**Required action:** Reproduce each entry below exactly, without omitting any.
Material for this task Start Marker
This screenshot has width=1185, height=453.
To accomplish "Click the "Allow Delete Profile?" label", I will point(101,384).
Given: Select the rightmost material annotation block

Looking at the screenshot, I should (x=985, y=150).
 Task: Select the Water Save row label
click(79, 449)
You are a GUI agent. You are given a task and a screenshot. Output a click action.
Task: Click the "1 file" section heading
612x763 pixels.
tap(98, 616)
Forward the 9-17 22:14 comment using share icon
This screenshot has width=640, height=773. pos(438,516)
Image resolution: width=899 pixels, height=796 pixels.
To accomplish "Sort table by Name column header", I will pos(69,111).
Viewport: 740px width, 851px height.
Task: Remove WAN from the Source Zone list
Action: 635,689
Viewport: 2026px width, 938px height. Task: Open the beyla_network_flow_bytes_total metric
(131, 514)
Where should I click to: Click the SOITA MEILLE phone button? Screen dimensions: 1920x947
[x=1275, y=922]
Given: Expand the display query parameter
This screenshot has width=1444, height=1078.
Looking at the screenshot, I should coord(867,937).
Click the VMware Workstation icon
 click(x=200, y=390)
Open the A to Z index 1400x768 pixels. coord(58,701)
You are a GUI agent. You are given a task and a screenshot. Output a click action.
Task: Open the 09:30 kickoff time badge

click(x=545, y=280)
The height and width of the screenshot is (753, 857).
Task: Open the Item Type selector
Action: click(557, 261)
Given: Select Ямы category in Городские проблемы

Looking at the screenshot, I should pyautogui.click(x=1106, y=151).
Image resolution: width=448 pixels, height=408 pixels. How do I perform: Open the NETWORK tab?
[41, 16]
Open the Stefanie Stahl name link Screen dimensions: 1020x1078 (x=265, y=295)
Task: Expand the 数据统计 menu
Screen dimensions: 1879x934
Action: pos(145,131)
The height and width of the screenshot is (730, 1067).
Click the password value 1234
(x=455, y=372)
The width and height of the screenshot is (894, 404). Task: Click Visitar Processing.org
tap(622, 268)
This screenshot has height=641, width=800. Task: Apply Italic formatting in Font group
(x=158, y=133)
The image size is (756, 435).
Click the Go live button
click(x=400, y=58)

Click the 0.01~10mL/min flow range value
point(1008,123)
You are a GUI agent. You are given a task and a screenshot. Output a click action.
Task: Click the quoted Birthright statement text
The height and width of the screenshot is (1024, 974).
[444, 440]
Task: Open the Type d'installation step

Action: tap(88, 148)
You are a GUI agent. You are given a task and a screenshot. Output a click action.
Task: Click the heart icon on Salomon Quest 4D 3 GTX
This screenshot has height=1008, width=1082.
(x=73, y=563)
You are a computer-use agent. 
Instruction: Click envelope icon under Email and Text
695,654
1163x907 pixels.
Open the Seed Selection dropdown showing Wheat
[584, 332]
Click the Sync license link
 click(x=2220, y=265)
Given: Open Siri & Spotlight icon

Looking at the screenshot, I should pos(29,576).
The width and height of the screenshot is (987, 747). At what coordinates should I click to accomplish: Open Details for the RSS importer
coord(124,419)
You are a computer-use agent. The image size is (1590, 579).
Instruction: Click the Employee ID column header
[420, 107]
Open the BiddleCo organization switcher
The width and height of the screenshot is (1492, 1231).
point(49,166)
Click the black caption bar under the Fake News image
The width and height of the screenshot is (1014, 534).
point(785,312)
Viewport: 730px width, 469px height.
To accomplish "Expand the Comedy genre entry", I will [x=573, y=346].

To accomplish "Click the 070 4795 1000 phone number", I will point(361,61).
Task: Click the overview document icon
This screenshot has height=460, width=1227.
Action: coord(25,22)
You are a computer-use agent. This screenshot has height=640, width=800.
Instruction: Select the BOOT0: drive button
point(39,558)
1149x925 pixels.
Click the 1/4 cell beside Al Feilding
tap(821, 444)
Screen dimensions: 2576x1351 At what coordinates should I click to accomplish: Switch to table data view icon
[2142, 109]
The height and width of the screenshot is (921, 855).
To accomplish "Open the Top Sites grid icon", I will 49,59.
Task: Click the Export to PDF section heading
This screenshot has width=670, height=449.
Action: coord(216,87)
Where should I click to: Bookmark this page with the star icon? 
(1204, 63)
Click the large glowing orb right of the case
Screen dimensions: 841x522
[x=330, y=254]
Material for this task End Marker
**Completed exercise:**
This screenshot has width=1185, height=453.
To accomplish "Click the "Allow Delete Profile?" label", I will point(101,384).
Given: Select the rightmost material annotation block

Looking at the screenshot, I should (x=985, y=150).
 Task: Select the Water Save row label
click(79, 449)
You are a GUI agent. You are given a task and a screenshot. Output a click action.
Task: Click the "1 file" section heading
612x763 pixels.
tap(98, 616)
Forward the 9-17 22:14 comment using share icon
This screenshot has width=640, height=773. pos(438,516)
Image resolution: width=899 pixels, height=796 pixels.
To accomplish "Sort table by Name column header", I will pos(69,111).
Viewport: 740px width, 851px height.
Task: Remove WAN from the Source Zone list
Action: 635,689
Viewport: 2026px width, 938px height. Task: Open the beyla_network_flow_bytes_total metric
(131, 514)
Where should I click to: Click the SOITA MEILLE phone button? Screen dimensions: 1920x947
[x=1275, y=922]
Given: Expand the display query parameter
This screenshot has width=1444, height=1078.
Looking at the screenshot, I should coord(867,937).
Click the VMware Workstation icon
 click(x=200, y=390)
Open the A to Z index 1400x768 pixels. coord(58,701)
You are a GUI agent. You are given a task and a screenshot. Output a click action.
Task: Open the 09:30 kickoff time badge

click(x=545, y=280)
The height and width of the screenshot is (753, 857).
Task: Open the Item Type selector
Action: click(557, 261)
Given: Select Ямы category in Городские проблемы

Looking at the screenshot, I should pyautogui.click(x=1106, y=151).
Image resolution: width=448 pixels, height=408 pixels. How do I perform: Open the NETWORK tab?
[41, 16]
Open the Stefanie Stahl name link Screen dimensions: 1020x1078 (x=265, y=295)
Task: Expand the 数据统计 menu
Screen dimensions: 1879x934
Action: pos(145,131)
The height and width of the screenshot is (730, 1067).
Click the password value 1234
(x=455, y=372)
The width and height of the screenshot is (894, 404). Task: Click Visitar Processing.org
tap(622, 268)
This screenshot has height=641, width=800. Task: Apply Italic formatting in Font group
(x=158, y=133)
The image size is (756, 435).
Click the Go live button
click(x=400, y=58)

Click the 0.01~10mL/min flow range value
point(1008,123)
You are a GUI agent. You are given a task and a screenshot. Output a click action.
Task: Click the quoted Birthright statement text
The height and width of the screenshot is (1024, 974).
[444, 440]
Task: Open the Type d'installation step

Action: tap(88, 148)
You are a GUI agent. You are given a task and a screenshot. Output a click action.
Task: Click the heart icon on Salomon Quest 4D 3 GTX
This screenshot has height=1008, width=1082.
(x=73, y=563)
You are a computer-use agent. 
Instruction: Click envelope icon under Email and Text
695,654
1163x907 pixels.
Open the Seed Selection dropdown showing Wheat
[584, 332]
Click the Sync license link
 click(x=2220, y=265)
Given: Open Siri & Spotlight icon

Looking at the screenshot, I should pos(29,576).
The width and height of the screenshot is (987, 747). At what coordinates should I click to accomplish: Open Details for the RSS importer
coord(124,419)
You are a computer-use agent. The image size is (1590, 579).
Instruction: Click the Employee ID column header
[420, 107]
Open the BiddleCo organization switcher
The width and height of the screenshot is (1492, 1231).
point(49,166)
Click the black caption bar under the Fake News image
The width and height of the screenshot is (1014, 534).
point(785,312)
Viewport: 730px width, 469px height.
To accomplish "Expand the Comedy genre entry", I will [x=573, y=346].

To accomplish "Click the 070 4795 1000 phone number", I will point(361,61).
Task: Click the overview document icon
This screenshot has height=460, width=1227.
Action: coord(25,22)
You are a computer-use agent. This screenshot has height=640, width=800.
Instruction: Select the BOOT0: drive button
point(39,558)
1149x925 pixels.
Click the 1/4 cell beside Al Feilding
tap(821, 444)
Screen dimensions: 2576x1351 At what coordinates should I click to accomplish: Switch to table data view icon
[2142, 109]
The height and width of the screenshot is (921, 855).
To accomplish "Open the Top Sites grid icon", I will 49,59.
Task: Click the Export to PDF section heading
This screenshot has width=670, height=449.
Action: coord(216,87)
Where should I click to: Bookmark this page with the star icon? 
(1204, 63)
Click the large glowing orb right of the case
Screen dimensions: 841x522
[x=330, y=254]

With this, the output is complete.